7曲目「といちん節」。こちらは富山の民謡らしいです。「といちんさ節」ってのもあるみたいですが、よくわかんないです。こちらはアフロミュージック調なんですが、曲によってのブラスのアプローチが明確に分かれていて、大陸が違う感じが面白いです。あとドラムセットがないから強制するものがなくていろんなパーカッションとベース、ギターでリズムが作られているのに自由を感じます。
8曲目「炭坑節」。こちらは福岡県の民謡みたいです。名前は知ってるんですが、どんな曲なのかはわかりません。またも海辺のラテンな感じに帰ってきたぞと思ったら、「月が出た出た〜月が出た」のお唄でした。炭鉱の唄をこんなに陽気にってのが凄い。ってかもともと陽気か。ごっつええ感じの「よっ!ご陽気もの」を思い出す感じです。月が出たということをこれだけセレブレイトしている雰囲気を出すのは凄いです。ちょっと感動。
9曲目「会津磐梯山」。こちらはご存知福島県会津地域に伝えられる民謡ですね。これは知ってる。と思ったらまた全然イメージと違う。でも唄が入ったら合う!なんだかこれの繰り返しです。最近では「孤独のグルメ」で井の頭五郎が口ずさんでいたのが記憶に新しいんですが、五郎さんとは違うベクトルで破壊力がすごいです。
こちらはライブ映像がありましたので、ぜひご覧になってください。
お唄の方のインパクト半端なかったです。
MINYO CRUSADERS / 民謡クルセイダーズ LIVE at MORE "AIZU BANDAISAN / 会津磐梯山”

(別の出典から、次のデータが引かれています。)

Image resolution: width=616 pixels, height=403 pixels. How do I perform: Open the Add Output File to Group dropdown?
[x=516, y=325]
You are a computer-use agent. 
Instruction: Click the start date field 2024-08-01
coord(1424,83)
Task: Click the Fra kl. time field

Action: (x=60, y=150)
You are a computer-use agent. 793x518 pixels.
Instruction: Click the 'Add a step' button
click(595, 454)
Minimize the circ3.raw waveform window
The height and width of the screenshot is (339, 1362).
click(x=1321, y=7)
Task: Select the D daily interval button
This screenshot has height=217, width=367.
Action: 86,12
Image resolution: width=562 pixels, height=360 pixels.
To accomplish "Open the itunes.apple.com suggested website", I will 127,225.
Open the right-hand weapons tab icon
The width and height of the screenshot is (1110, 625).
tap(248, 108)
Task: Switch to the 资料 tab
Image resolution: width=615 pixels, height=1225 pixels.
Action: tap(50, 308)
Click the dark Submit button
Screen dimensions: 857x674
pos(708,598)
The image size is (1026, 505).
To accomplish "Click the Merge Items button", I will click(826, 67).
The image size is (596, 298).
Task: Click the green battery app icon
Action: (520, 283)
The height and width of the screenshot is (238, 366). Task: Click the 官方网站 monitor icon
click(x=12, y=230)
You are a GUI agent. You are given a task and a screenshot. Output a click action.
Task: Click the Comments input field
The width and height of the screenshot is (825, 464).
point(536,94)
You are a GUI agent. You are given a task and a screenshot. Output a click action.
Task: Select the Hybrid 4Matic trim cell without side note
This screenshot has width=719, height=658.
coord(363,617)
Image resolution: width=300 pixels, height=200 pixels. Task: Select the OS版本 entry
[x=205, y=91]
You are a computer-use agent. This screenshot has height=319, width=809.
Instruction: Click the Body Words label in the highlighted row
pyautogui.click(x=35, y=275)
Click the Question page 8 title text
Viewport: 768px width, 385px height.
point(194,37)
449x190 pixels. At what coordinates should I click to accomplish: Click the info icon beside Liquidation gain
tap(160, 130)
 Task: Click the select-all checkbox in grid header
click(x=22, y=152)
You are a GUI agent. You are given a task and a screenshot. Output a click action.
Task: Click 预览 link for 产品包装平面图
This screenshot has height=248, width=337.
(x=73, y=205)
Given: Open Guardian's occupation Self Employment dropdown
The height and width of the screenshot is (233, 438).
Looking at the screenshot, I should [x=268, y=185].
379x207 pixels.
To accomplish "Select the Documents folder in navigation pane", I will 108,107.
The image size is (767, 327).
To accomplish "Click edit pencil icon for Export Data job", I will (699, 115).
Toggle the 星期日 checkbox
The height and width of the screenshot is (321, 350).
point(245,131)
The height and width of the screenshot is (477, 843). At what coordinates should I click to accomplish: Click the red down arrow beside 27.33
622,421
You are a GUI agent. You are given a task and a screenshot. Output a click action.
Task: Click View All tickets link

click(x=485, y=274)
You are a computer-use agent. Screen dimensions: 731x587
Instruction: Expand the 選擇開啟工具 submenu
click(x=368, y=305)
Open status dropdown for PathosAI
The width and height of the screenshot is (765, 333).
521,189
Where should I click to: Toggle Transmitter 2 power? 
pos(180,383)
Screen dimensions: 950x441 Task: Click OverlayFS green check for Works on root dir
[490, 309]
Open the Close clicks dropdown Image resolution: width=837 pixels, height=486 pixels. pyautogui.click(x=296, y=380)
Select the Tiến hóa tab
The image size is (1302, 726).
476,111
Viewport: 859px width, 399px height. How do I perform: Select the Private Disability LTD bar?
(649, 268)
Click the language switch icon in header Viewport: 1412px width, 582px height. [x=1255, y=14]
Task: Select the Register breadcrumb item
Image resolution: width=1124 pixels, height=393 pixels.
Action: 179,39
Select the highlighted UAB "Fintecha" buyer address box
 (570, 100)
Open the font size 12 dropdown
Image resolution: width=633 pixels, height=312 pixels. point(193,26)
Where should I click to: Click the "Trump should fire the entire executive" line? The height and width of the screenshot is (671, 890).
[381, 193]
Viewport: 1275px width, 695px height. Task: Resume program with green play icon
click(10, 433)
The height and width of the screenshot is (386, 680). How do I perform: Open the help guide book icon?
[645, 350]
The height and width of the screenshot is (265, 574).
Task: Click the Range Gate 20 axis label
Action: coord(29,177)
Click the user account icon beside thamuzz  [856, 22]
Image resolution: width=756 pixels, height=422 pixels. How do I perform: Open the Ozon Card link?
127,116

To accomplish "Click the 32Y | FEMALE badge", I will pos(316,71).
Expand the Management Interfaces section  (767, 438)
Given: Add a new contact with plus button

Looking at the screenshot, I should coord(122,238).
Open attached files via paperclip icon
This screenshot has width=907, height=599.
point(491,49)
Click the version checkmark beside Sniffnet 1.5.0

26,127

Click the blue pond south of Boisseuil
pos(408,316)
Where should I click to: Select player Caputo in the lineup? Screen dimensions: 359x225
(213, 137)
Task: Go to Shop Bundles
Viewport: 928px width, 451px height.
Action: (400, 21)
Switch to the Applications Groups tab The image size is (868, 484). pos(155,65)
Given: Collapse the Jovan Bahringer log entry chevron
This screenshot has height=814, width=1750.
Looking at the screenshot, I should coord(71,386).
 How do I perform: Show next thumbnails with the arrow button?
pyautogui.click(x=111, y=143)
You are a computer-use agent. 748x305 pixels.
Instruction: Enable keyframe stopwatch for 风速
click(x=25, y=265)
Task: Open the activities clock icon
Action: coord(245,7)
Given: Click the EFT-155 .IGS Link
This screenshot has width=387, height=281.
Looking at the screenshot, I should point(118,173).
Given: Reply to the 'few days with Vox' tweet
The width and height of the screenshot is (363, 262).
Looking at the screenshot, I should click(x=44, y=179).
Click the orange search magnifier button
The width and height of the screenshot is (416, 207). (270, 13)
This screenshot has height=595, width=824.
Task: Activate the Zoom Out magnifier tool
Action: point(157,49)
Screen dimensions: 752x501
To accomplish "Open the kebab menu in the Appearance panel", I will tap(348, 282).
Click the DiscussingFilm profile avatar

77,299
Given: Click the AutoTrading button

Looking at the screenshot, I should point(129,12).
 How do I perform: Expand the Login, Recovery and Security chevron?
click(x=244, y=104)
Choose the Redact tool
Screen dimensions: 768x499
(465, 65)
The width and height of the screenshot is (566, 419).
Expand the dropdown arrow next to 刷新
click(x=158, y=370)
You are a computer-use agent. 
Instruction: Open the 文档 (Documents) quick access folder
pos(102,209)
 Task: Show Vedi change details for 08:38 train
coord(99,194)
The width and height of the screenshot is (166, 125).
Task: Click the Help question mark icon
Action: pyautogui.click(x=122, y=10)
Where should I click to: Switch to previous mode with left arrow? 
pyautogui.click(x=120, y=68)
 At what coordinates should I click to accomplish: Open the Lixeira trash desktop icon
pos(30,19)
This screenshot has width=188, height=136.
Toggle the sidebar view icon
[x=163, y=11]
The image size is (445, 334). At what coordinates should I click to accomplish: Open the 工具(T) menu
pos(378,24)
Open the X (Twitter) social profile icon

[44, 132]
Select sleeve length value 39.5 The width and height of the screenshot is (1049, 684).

ラスト10曲目「相撲甚句」。こちらは大相撲の巡業などで披露される七五調の囃子歌らしいです。知ってるのかもしれませんが、全くもってビビッとこないところが日本人として申し訳ないここ数時間です。こちらは独唱で始まりました。相変わらず知っている感が出てこないんですが、力士の方が唄うものみたいですね。そりゃ昔はよく歌番組にお相撲さん出てたわと思いました。
って聴いてたら、「今日は遊びに来てくださってありがとうございました、また会える日を楽しみにしております」という唄で、このアルバムを聴いてくださってありがとうという意味での最後の曲、独唱でございました。
いやぁ、かっこよかった。新年からなんかええもん聴けた感がありました。
皆様もご出身の国の唄でなくとも聴いてみたら民謡の意識が変わるかもですよ。
おすすめでございます。
(マ)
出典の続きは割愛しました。